:: Task details ::
Reproduce exactly the line that contains "The width and" and every line after it through the end of the records below, leaving out all pictures.

:: Information given ::
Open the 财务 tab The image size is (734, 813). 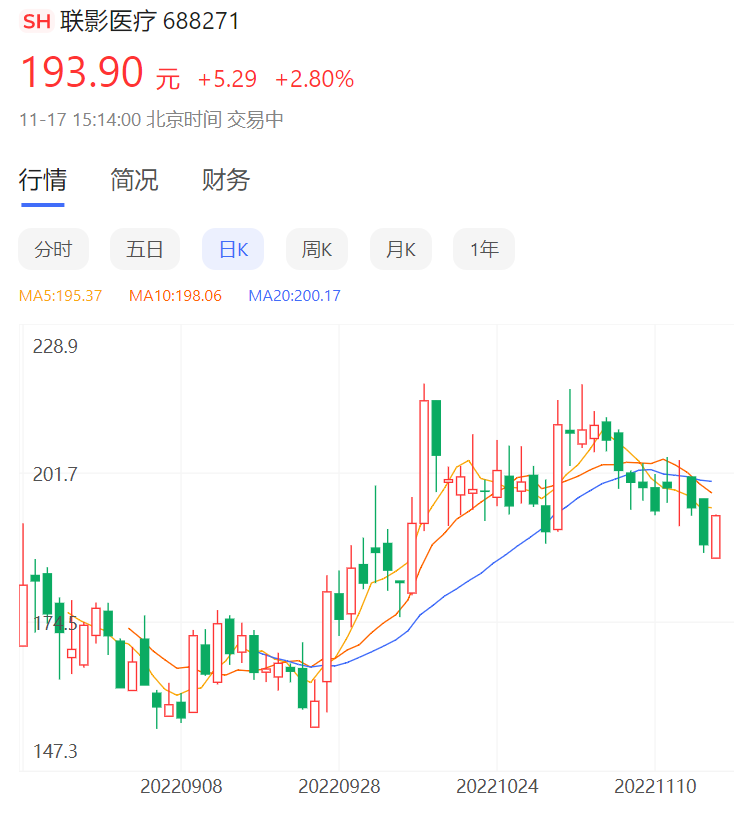click(x=226, y=180)
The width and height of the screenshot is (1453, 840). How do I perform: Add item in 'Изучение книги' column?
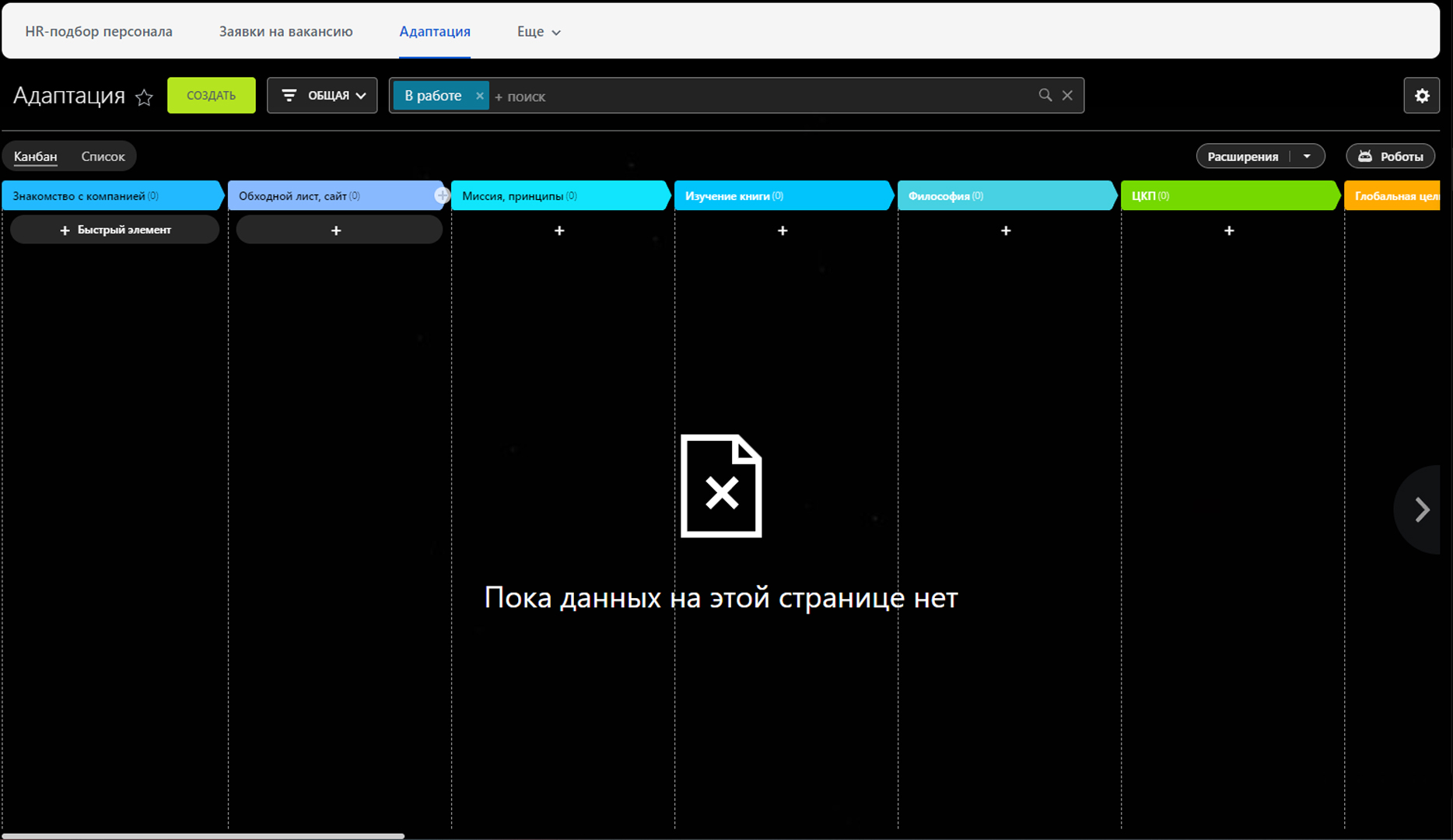click(783, 230)
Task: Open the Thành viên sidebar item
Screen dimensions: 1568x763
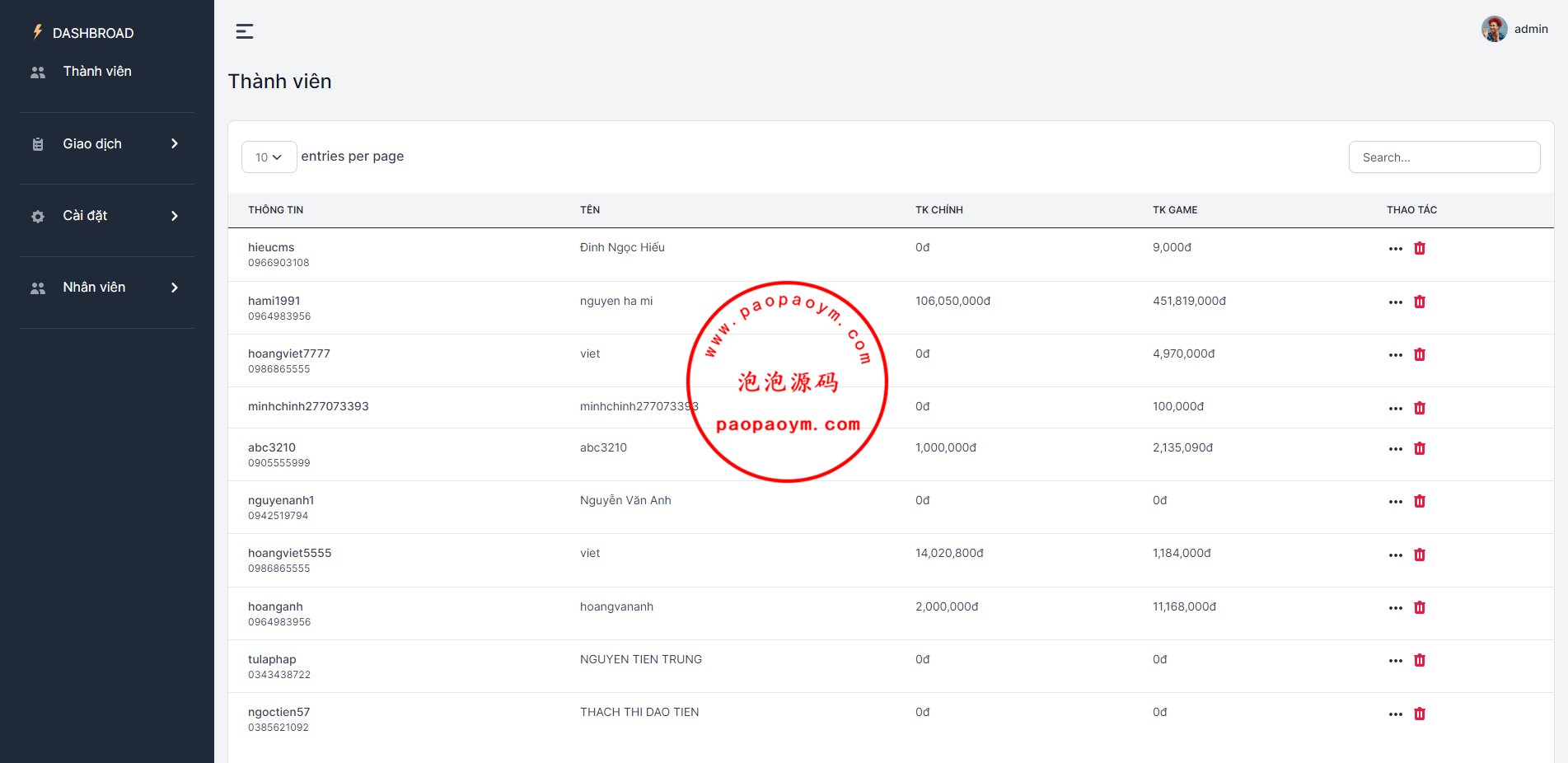Action: pos(96,72)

:: Output below ::
The width and height of the screenshot is (1453, 840). How do I perform: Add item in 'Изучение книги' column?
click(783, 230)
Task: Open the Thành viên sidebar item
Screen dimensions: 1568x763
Action: pos(96,72)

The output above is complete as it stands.